Return only the lines running from the one that contains "You are a GUI" through the end of the entries, exactly, both ends included. Omit pictures.
________________
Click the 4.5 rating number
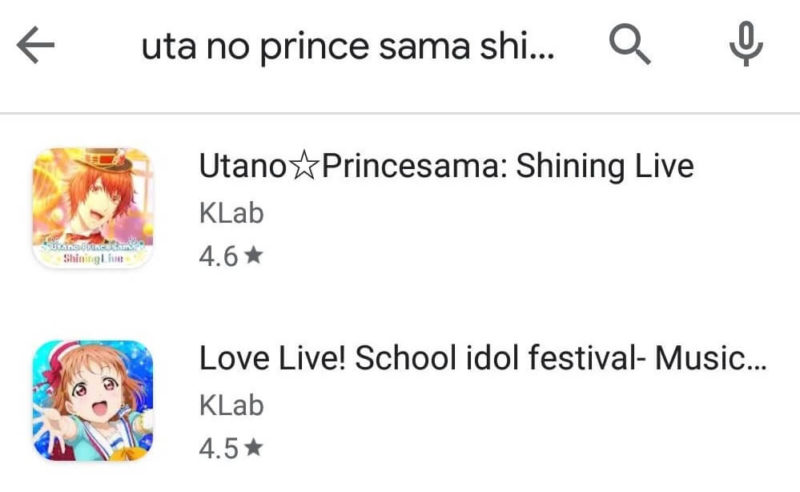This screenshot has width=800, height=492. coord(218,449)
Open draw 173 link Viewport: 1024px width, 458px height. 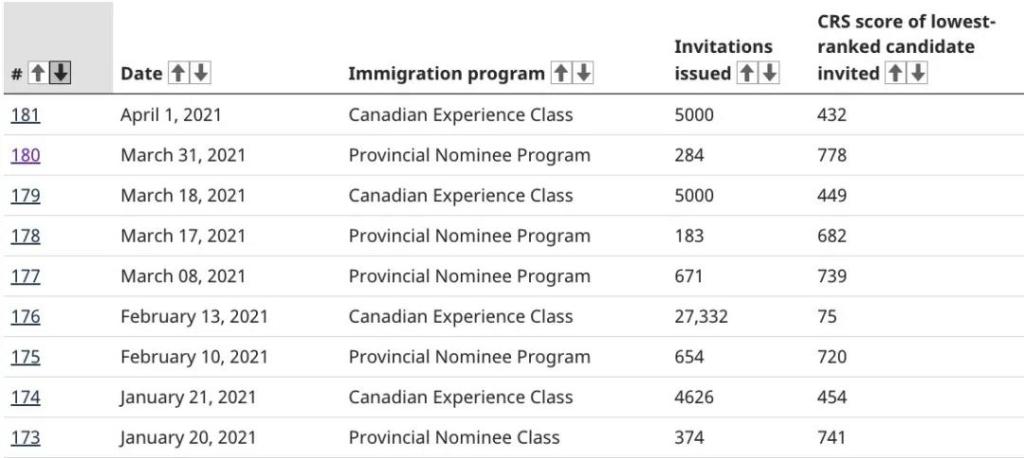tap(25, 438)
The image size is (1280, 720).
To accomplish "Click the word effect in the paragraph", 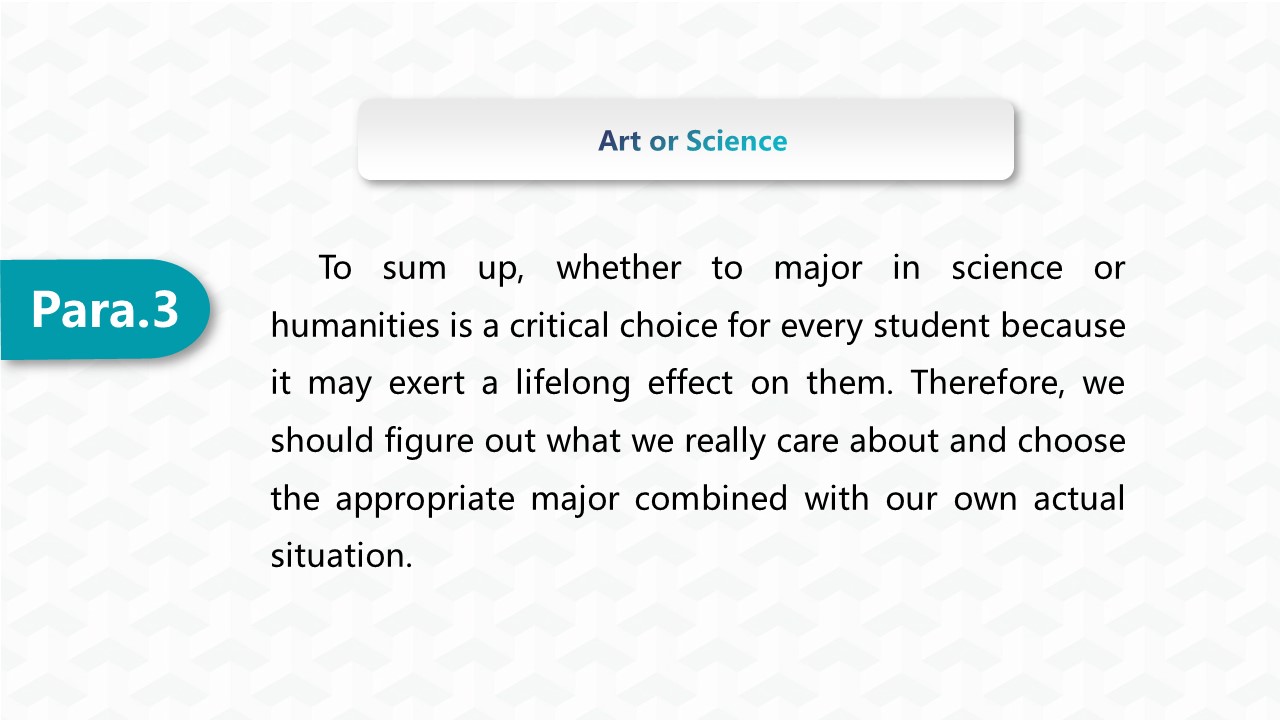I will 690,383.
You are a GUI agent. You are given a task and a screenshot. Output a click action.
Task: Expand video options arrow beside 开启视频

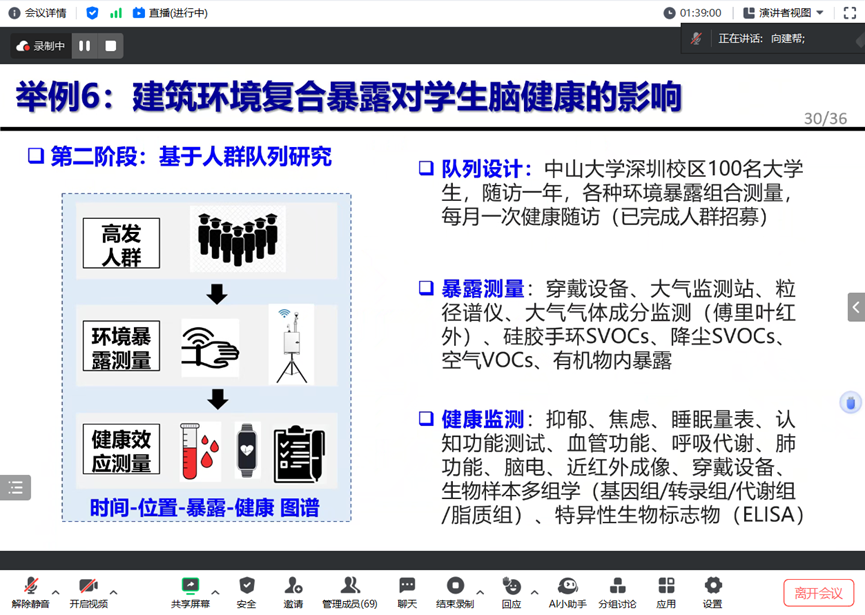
________________
--- EXPECTED OUTPUT ---
You are a GUI agent. You are given a task and a screenshot. Output a click action.
Task: Expand video options arrow beside 开启视频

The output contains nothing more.